On entre dans une belle maison ancienne de Reims. « Une des quelques – une poignée – restées debout après les bombardements de la Première guerre mondiale » précise la maîtresse des lieux. Pas une demeure bourgeoise, ni un de ces fameux « particuliers rémois » (des maisons de ville tout en longueur), plutôt une maison d’apparence extérieure assez brute, qui porte son âge, dans les 200 ans sans doute, sans fards, mais avec la sérénité tranquille de celle qui résiste au temps.

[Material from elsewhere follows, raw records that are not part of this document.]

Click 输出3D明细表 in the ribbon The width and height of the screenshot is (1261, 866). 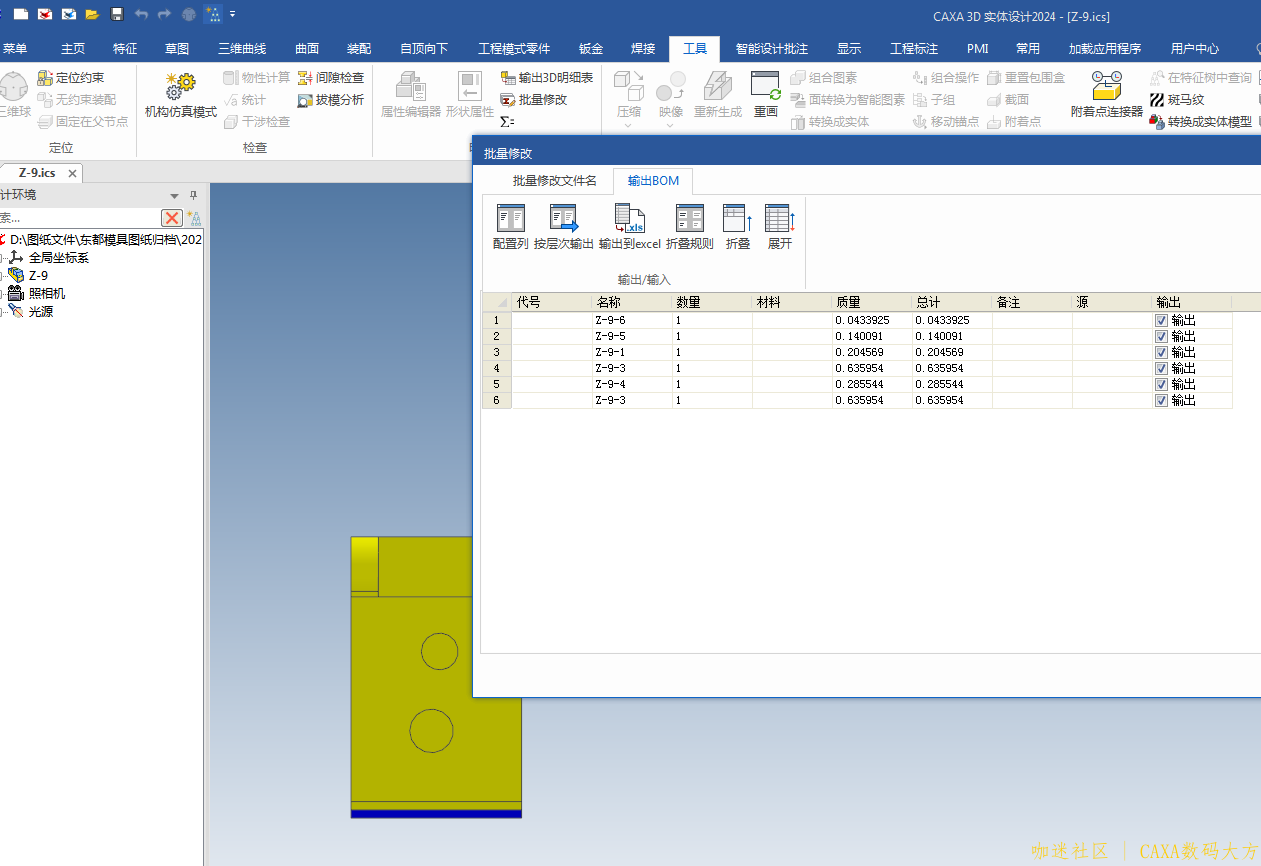pos(547,78)
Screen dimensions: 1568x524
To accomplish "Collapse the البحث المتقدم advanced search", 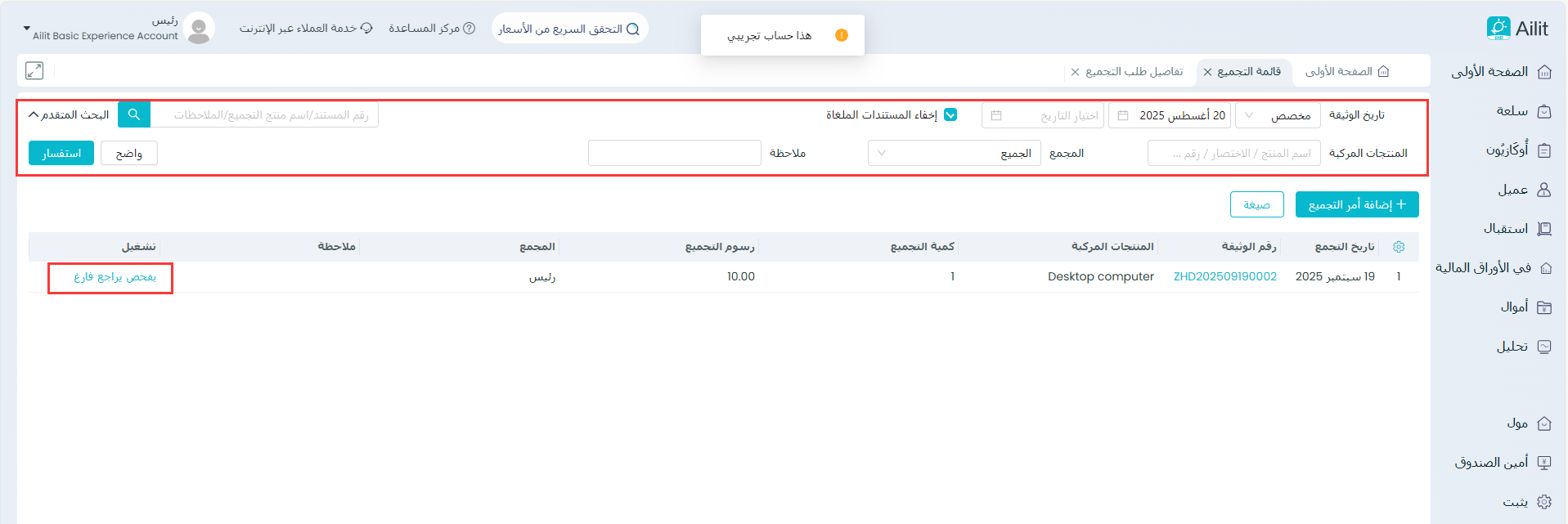I will [69, 114].
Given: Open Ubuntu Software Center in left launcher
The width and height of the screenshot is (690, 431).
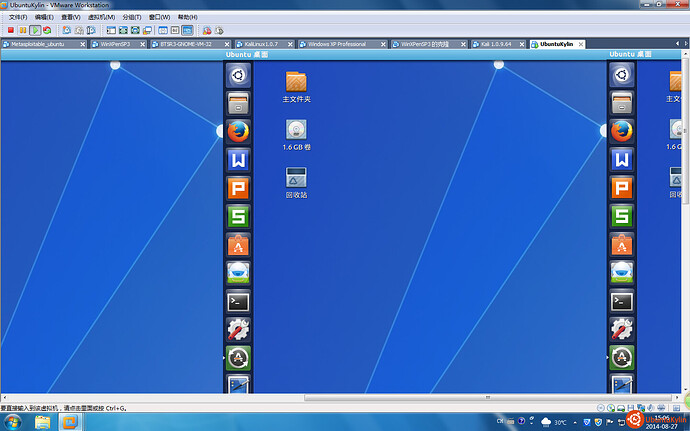Looking at the screenshot, I should point(238,244).
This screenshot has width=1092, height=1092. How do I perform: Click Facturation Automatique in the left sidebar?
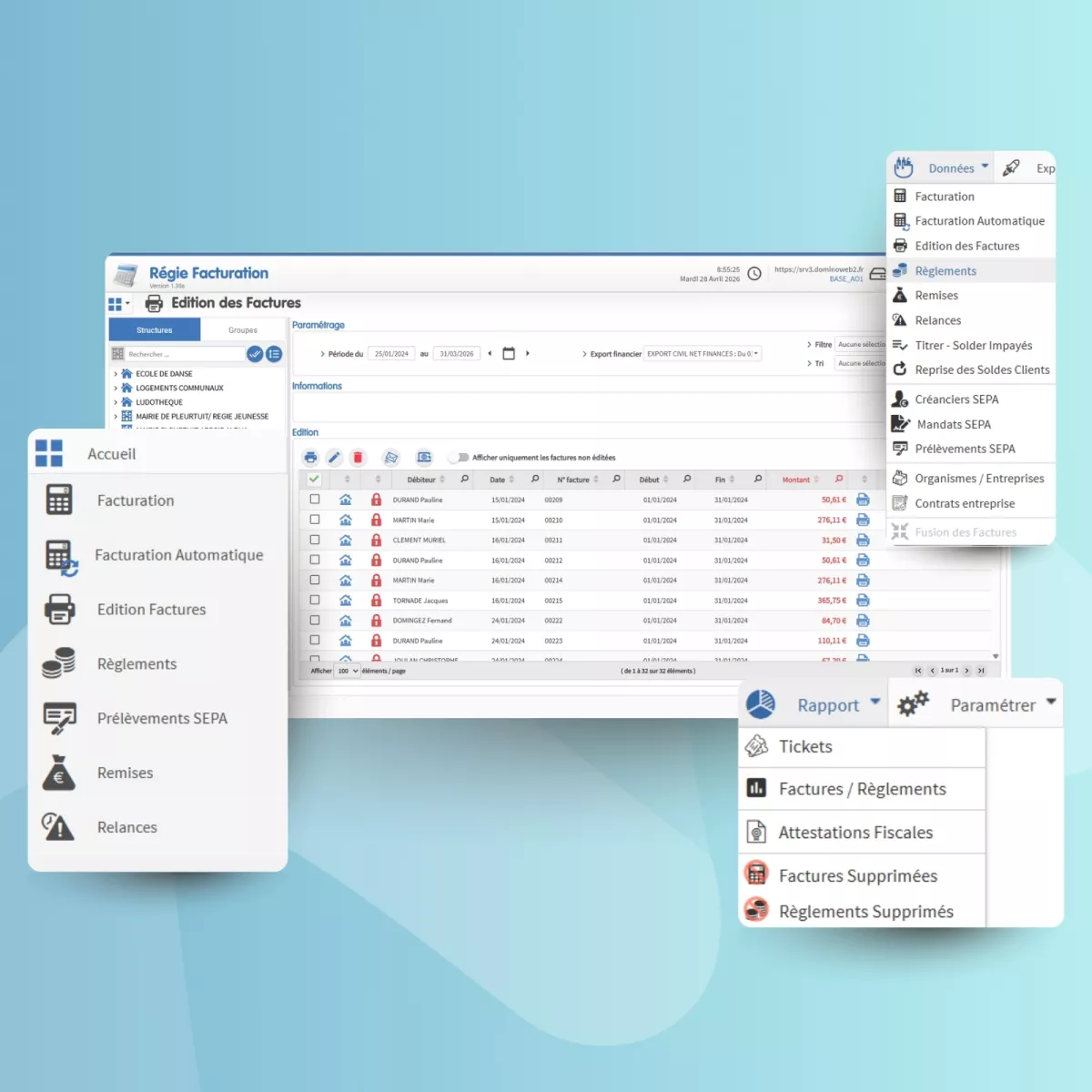pyautogui.click(x=178, y=555)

À l’intérieur, on est frappé par la façon dont il a été donné à la rusticité simple des matériaux, une élégance, une chaleur, un velouté, qui ont sans doute beaucoup à voir avec une certaine idée du confort. Rien d’ostensible, même si l’on se doute que l’emploi de matériaux ou d’aménagements de qualité a un coût, mais un sentiment d’harmonie évident. Partout des meubles ou des objets qui semblent avoir vécu 1000 vies, du bois clair, du blond, du rotin, quelques couleurs sourdes : ocre, bleu marine, le vieux rouge des tomettes…  Apparemment une pure déco de « magazine », pas un interrupteur ne semble avoir été choisi au hasard, mais à la différence des images glacées, tout ici respire la vie, on sent que cette maison – de famille – est habitée. À tous les sens du terme.

Nous sommes chez Élodie et Julien Régnier, les fondateurs de Maison Jaune Studio, le nom sous lequel ils réunissent leurs activités d’antiquaires, de quelque chose qui ressemble à « directeurs artistiques d’espace », et, depuis peu, d’éditeurs de mobilier.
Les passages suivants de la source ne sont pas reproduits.